[Collected data]
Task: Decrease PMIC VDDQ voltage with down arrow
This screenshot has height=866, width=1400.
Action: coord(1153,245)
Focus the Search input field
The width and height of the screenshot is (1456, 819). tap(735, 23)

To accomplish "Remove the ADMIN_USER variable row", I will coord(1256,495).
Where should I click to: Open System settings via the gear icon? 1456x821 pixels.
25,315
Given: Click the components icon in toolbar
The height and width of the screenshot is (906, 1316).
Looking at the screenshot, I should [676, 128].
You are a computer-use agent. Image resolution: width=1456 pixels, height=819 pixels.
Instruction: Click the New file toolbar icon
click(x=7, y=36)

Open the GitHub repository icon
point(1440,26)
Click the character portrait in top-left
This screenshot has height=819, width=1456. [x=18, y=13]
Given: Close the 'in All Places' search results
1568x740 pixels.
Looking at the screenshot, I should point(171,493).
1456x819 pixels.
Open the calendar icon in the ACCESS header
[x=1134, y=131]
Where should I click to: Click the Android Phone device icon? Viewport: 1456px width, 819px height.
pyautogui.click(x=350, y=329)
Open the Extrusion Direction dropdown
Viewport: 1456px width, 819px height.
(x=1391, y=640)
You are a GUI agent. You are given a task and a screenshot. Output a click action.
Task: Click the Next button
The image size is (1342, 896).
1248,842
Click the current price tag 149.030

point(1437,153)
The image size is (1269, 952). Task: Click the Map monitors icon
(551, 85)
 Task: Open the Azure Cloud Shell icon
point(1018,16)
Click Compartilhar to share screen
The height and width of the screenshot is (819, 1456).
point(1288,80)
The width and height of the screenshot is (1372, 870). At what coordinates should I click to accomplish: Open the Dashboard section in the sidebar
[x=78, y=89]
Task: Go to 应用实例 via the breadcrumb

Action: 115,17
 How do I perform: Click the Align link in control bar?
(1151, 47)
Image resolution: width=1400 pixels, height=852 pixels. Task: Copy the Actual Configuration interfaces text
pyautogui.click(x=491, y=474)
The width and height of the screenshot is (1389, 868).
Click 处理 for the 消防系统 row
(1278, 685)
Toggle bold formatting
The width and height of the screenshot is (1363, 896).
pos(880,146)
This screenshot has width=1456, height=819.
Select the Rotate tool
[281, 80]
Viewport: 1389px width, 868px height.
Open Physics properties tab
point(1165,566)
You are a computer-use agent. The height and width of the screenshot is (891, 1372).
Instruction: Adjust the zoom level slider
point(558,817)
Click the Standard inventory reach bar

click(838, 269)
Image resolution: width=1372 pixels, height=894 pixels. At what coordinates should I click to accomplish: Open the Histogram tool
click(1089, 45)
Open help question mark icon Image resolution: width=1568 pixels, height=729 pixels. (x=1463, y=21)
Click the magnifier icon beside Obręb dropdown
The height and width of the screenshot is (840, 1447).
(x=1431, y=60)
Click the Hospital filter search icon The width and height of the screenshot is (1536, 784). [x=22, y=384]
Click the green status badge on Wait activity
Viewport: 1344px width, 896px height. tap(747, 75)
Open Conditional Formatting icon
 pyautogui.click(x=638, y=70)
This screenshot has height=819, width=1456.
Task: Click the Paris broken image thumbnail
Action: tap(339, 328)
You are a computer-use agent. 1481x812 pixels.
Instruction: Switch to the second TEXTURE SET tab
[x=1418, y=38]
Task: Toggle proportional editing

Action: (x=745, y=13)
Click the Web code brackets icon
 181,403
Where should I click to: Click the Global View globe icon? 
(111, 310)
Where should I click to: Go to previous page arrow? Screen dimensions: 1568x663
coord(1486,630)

- [THE TASK]
Go through the lines above and tally those with the string "computer". The total is all that is needed.

- [WRITTEN SOLUTION]
3